Strength in Snacks Business

Campbell is committed to shifting its overall portfolio toward the fast-growing snacking category, which is expected to form about half of Campbell’s proforma sales in future. In this regard, Campbell acquired Snyder's-Lance in the third quarter of fiscal 2018, which is enhancing the performance of the global biscuits and snacks portfolio. Evidently, organic sales in the Snacks division improved 2% in the second quarter of fiscal 2020. The segment gained from advancements in Pepperidge Farm cookies, Kettle Brand, Goldfish crackers and Cape Cod. We believe that brands under the snacking category will continue boosting performance, backed by enhanced marketing and innovation.

Savings Plan Bodes Well

Campbell is progressing well with its cost-saving plan, which was announced in fiscal 2015. The company’s strategy of concentrating on supply-chain efficiencies along with curtailing costs and reinvesting part of these savings in areas with high growth potential is likely to drive growth. During the second quarter, Campbell generated savings worth $45 million as part of its multi-year, cost-saving program, which included synergies associated with the Snyder’s-Lance buyout.

Management anticipates generating cumulative annualized savings from continuing operations of $850 million by fiscal 2022 end.

We believe that cost savings along with Campbell’s prudent investments and strategic efforts toward product innovation and brand building are likely to help this Zacks Rank #2 (Buy) stock to continue to stay in investors’ good books.

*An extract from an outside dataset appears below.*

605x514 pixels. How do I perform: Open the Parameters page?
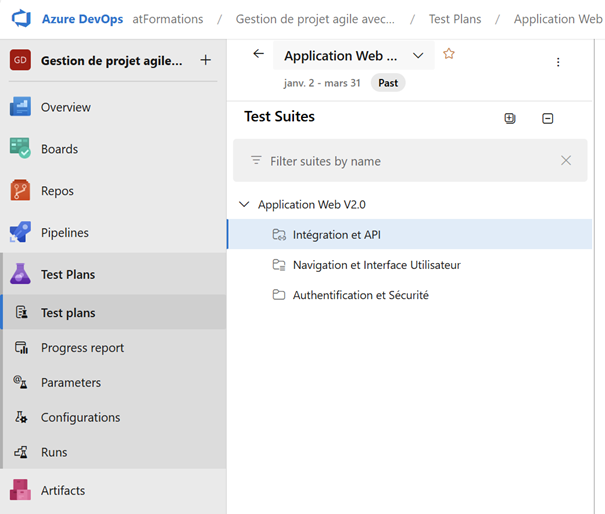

Other Solid Consumer Staple Picks

e.l.f. Beauty Inc. ELF,with a Zacks Rank #2, has a trailing four-quarter positive earnings surprise of 62.50%, on average.You can see the complete list of today’s Zacks #1 Rank (Strong Buy) stocks here.

The Hain Celestial Group, Inc. HAIN, with a Zacks Rank #2, has atrailing four-quarter positive earnings surprise of 7.02%, on average.

Flowers Foods, Inc. FLO, with a Zacks Rank #2, has a trailing four-quarter positive earnings surprise of 2.18%, on average.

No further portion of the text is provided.